■ WHAT TO DO
Below are some records. Return exactly the lines from the one containing "Screen dimensions: 712x536" through the one containing "Click the SEAT label", both included, and only those.

═══ RECORDS FOR THIS EXERCISE

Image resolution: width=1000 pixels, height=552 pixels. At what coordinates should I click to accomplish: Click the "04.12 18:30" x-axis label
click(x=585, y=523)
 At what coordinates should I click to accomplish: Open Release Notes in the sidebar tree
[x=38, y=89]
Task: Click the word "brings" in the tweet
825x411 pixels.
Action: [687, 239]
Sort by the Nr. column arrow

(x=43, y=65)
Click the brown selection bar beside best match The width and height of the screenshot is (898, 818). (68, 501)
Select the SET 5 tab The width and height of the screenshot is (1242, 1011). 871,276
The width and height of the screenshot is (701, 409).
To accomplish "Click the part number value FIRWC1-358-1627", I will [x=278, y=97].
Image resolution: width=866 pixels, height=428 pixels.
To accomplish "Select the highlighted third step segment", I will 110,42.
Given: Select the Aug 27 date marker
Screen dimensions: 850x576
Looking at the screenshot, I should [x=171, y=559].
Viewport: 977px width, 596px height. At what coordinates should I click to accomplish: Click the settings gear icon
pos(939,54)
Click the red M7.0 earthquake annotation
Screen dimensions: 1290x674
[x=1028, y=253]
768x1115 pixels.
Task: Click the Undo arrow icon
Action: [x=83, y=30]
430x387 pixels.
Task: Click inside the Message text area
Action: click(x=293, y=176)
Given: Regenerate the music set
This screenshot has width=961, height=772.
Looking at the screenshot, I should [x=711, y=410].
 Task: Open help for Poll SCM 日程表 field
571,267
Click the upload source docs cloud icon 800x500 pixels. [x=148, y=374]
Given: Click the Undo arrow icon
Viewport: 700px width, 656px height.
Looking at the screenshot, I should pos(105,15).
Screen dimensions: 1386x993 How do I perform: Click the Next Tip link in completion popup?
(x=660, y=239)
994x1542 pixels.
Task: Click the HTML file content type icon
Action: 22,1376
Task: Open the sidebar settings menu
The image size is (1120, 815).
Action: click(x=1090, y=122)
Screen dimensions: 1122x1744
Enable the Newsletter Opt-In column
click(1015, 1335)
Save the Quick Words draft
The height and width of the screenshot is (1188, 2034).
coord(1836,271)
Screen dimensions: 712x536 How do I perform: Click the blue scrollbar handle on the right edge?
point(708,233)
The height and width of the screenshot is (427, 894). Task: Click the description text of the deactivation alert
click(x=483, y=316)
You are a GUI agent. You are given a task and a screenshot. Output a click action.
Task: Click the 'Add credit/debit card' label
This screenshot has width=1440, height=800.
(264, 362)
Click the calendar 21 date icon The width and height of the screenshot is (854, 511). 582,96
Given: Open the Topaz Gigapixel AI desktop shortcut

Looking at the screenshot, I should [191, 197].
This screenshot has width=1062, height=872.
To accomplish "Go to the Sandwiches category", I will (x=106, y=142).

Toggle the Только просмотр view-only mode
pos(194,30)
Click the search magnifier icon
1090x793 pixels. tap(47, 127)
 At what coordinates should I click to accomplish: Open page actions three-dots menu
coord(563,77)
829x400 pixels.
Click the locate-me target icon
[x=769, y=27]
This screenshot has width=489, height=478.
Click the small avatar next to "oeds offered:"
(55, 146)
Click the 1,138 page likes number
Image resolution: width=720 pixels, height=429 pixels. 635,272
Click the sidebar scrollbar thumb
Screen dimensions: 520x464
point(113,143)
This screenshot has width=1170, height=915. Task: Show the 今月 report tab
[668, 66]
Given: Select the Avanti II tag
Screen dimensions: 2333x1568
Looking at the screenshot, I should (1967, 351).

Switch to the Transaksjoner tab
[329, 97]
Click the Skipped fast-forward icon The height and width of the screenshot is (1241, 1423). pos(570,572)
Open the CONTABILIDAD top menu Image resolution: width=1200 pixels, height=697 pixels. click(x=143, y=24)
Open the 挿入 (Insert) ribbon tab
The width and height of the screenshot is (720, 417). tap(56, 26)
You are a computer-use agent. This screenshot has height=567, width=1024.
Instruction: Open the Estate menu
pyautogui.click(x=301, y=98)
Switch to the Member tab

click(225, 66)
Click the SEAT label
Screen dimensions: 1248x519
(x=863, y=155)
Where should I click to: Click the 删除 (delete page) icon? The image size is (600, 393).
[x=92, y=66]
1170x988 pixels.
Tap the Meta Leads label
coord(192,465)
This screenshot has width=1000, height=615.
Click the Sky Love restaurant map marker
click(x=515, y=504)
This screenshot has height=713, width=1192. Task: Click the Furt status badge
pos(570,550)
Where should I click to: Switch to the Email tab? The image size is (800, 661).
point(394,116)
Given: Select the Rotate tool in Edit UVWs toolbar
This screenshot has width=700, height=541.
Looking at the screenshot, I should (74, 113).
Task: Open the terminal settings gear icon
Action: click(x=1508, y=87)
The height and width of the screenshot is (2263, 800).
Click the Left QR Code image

══════

■ RESULT
Screen dimensions: 712x536 How do I perform: Click the blue scrollbar handle on the right edge?
point(708,233)
The height and width of the screenshot is (427, 894). Task: Click the description text of the deactivation alert
click(x=483, y=316)
You are a GUI agent. You are given a task and a screenshot. Output a click action.
Task: Click the 'Add credit/debit card' label
This screenshot has width=1440, height=800.
(264, 362)
Click the calendar 21 date icon The width and height of the screenshot is (854, 511). 582,96
Given: Open the Topaz Gigapixel AI desktop shortcut

Looking at the screenshot, I should [191, 197].
This screenshot has width=1062, height=872.
To accomplish "Go to the Sandwiches category", I will (x=106, y=142).

Toggle the Только просмотр view-only mode
pos(194,30)
Click the search magnifier icon
1090x793 pixels. tap(47, 127)
 At what coordinates should I click to accomplish: Open page actions three-dots menu
coord(563,77)
829x400 pixels.
Click the locate-me target icon
[x=769, y=27]
This screenshot has width=489, height=478.
Click the small avatar next to "oeds offered:"
(55, 146)
Click the 1,138 page likes number
Image resolution: width=720 pixels, height=429 pixels. 635,272
Click the sidebar scrollbar thumb
Screen dimensions: 520x464
point(113,143)
This screenshot has width=1170, height=915. Task: Show the 今月 report tab
[668, 66]
Given: Select the Avanti II tag
Screen dimensions: 2333x1568
Looking at the screenshot, I should (1967, 351).

Switch to the Transaksjoner tab
[329, 97]
Click the Skipped fast-forward icon The height and width of the screenshot is (1241, 1423). pos(570,572)
Open the CONTABILIDAD top menu Image resolution: width=1200 pixels, height=697 pixels. click(x=143, y=24)
Open the 挿入 (Insert) ribbon tab
The width and height of the screenshot is (720, 417). tap(56, 26)
You are a computer-use agent. This screenshot has height=567, width=1024.
Instruction: Open the Estate menu
pyautogui.click(x=301, y=98)
Switch to the Member tab

click(225, 66)
Click the SEAT label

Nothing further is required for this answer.